Três cidades foram afetadas pelo desabastecimento, incluindo parte de Recife. O problema ocorre devido a uma rachadura de 1,5 metro de extensão que foi identificada na principal adutora do Estado. Segundo a Compesa, o abastecimento já começou a se normalizar para a maior parte desses moradores, mas a demanda reprimida está atrasando o processo em alguma regiões.

"Todos os serviços e operações já estão em funcionamento, mas a demanda em algumas áreas está tornando o retorno mais lento", afirmou o superintendente da Compesa Rômulo Aurélio. Segundo ele, os locais mais críticos são os bairros elevados.

A obra no Sistema Integrado Tapacurá/Duas Unas foi orçada em R$ 200 mil e 50 pessoas trabalharam no reparo da adutora, que tem 27 km de extensão e transporta 2.800 litros de água por segundo.
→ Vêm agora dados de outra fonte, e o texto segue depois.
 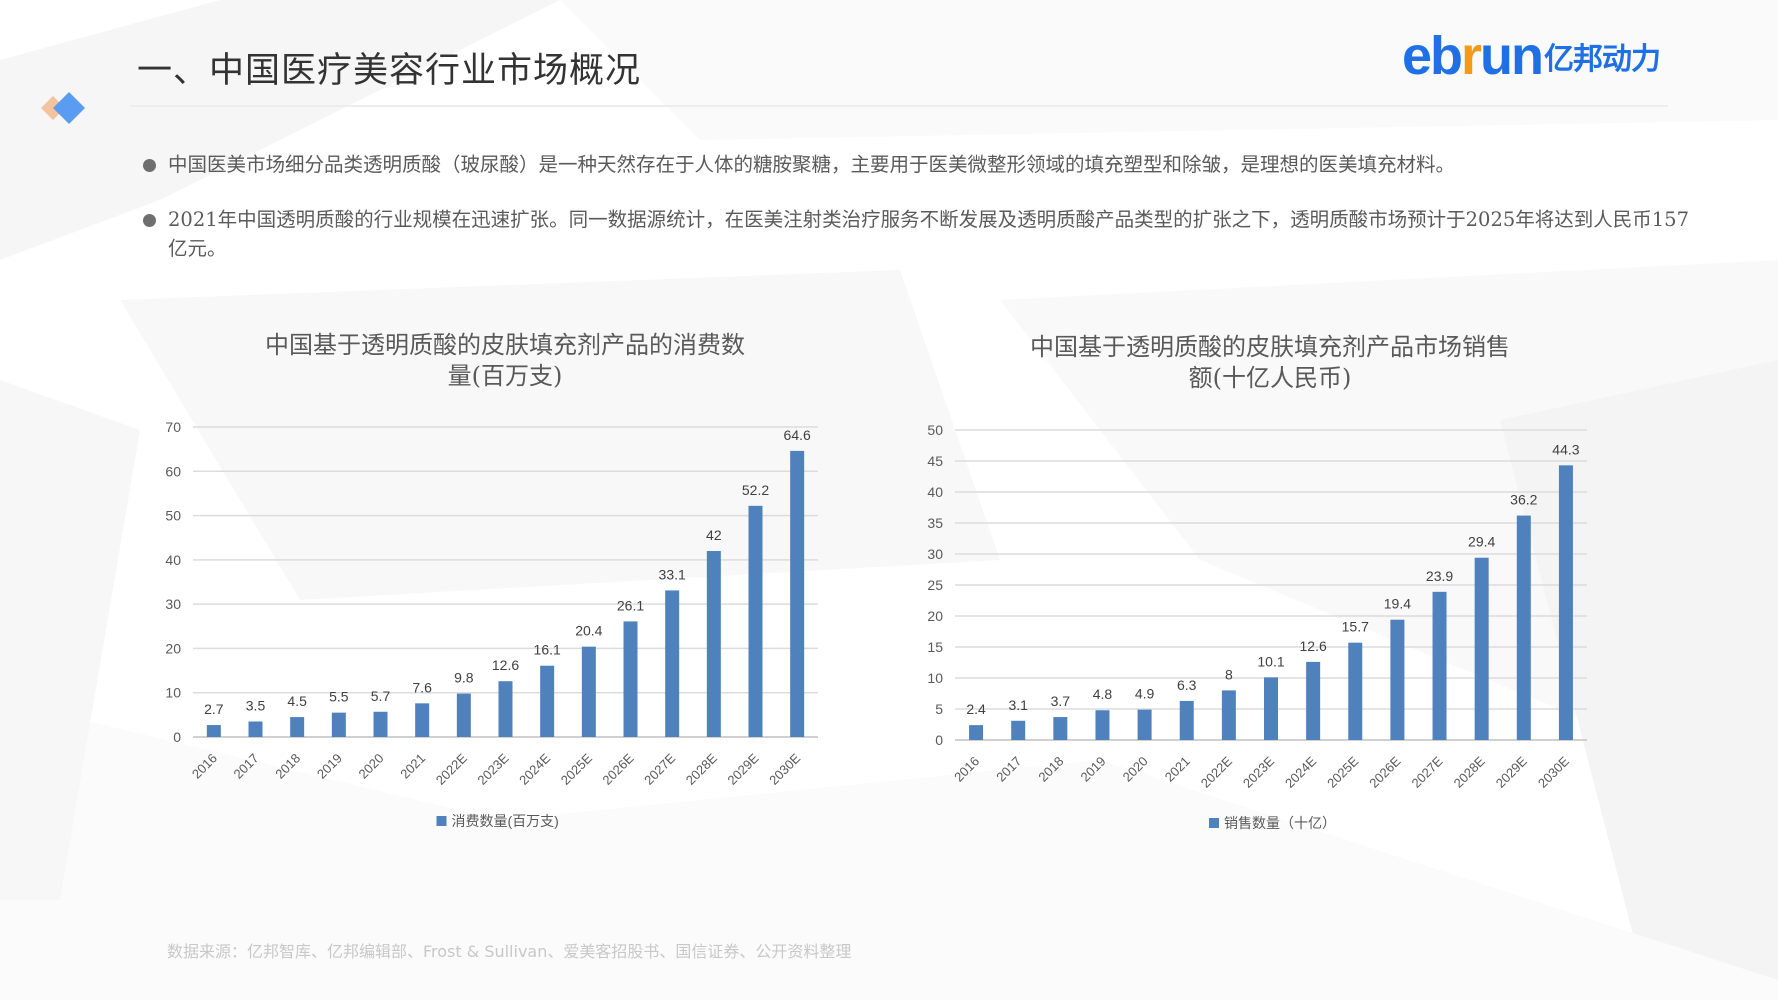 I want to click on data-label: 44.3, so click(x=1566, y=449).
Ela responde por 60% do abastecimento do Recife, 100% da cidade de Camaragibe e 26% de Jaboatão dos Guararapes.

De acordo com a Prefeitura de Camaragibe, onde o abastecimento foi totalmente interrompido, o fornecimento já se normalizou. No período em que a cidade ficou sem água, serviços essenciais e escolas públicas funcionaram graças ao envio de caminhões-pipa.

Em Recife, onde faltou água em 47 bairros, ainda não existem números oficiais sobre a volta do abastecimento, mas a Compesa (Companhia de Abastecimento de Pernambuco) estima que tudo esteja normalizado em até três dias.

Em Pernambuco, porém, fornecimento normalizado não significa ter água na torneira todos os dias. O Estado enfrenta há mais de 20 anos um sistema de racionamento em que, dependendo da região, é normal não ter água por até três dias na semana --inclusive na capital.

De acordo com a Compesa, aproximadamente 3,5 milhões de pessoas devem sair do racionamento até dezembro, quando entra em operação o Sistema Pirapama, que vai ampliar a capacidade de água em 5,13 mil litros de água por segundo.